Diagnosis & Differentiation - Lab Clues

  • Core Panel: PT (normal), Platelet count (normal).
  • Hemophilia A/B: Hallmark is isolated ↑ aPTT. Bleeding Time (BT) is normal. Definitive: Specific ↓ Factor VIII (A) or ↓ Factor IX (B) assays.
  • Von Willebrand Disease (VWD): BT typically prolonged (↑). aPTT can be normal or ↑ (if FVIII significantly low). Key tests: ↓ vWF antigen (vWF:Ag), ↓ vWF activity (e.g., Ristocetin Cofactor - vWF:RCo), multimer analysis.

    ⭐ Mixing study: Patient plasma + Normal plasma corrects aPTT in factor deficiency (Hemophilia), not with inhibitors.

Management & Complications - Stop the Bleed!
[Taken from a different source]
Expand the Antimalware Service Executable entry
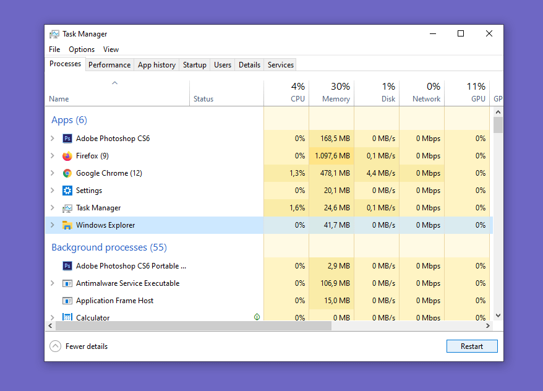[53, 283]
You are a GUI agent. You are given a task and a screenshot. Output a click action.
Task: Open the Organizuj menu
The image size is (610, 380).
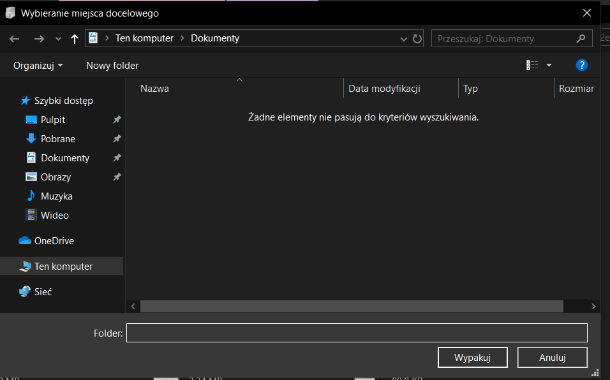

  • Acute Bleed Management:
    • RICE (Rest, Ice, Compression, Elevation).
    • Antifibrinolytics (Tranexamic acid, EACA).
    • Hemophilia A: Factor VIII. Goal: 30-50% (minor), 80-100% (major). DDAVP (0.3 mcg/kg) for mild cases.
    • Hemophilia B: Factor IX. Goal: 30-50% (minor), 80-100% (major).
    • VWD: DDAVP (Type 1), vWF-FVIII concentrates (Type 2/3, or DDAVP ineffective).
  • Prophylaxis: Regular factor infusions for severe Hemophilia prevents spontaneous bleeds.
  • Key Complications:
    • Hemophilia: Inhibitor development, arthropathy (recurrent hemarthrosis).
    • VWD: Menorrhagia, post-op/dental bleeds.

    ⭐ DDAVP is contraindicated in VWD Type 2B (risk of thrombocytopenia) and Type 3 (ineffective).

High‑Yield Points - ⚡ Biggest Takeaways

  • Hemophilia A (↓Factor VIII) & B (↓Factor IX): X-linked recessive; cause hemarthrosis.
  • Von Willebrand Disease (vWD): most common inherited bleeding disorder (autosomal dominant); mucocutaneous bleeding.
  • Labs: PTT prolonged in both. Bleeding time prolonged in vWD (normal in hemophilia). PT normal.
  • Desmopressin (DDAVP) for mild Hemophilia A & Type 1 vWD.
  • Treatment: Hemophilia with factor concentrates. vWD with DDAVP, cryoprecipitate, or vWF concentrates.
  • Mixing study corrects PTT in factor deficiency.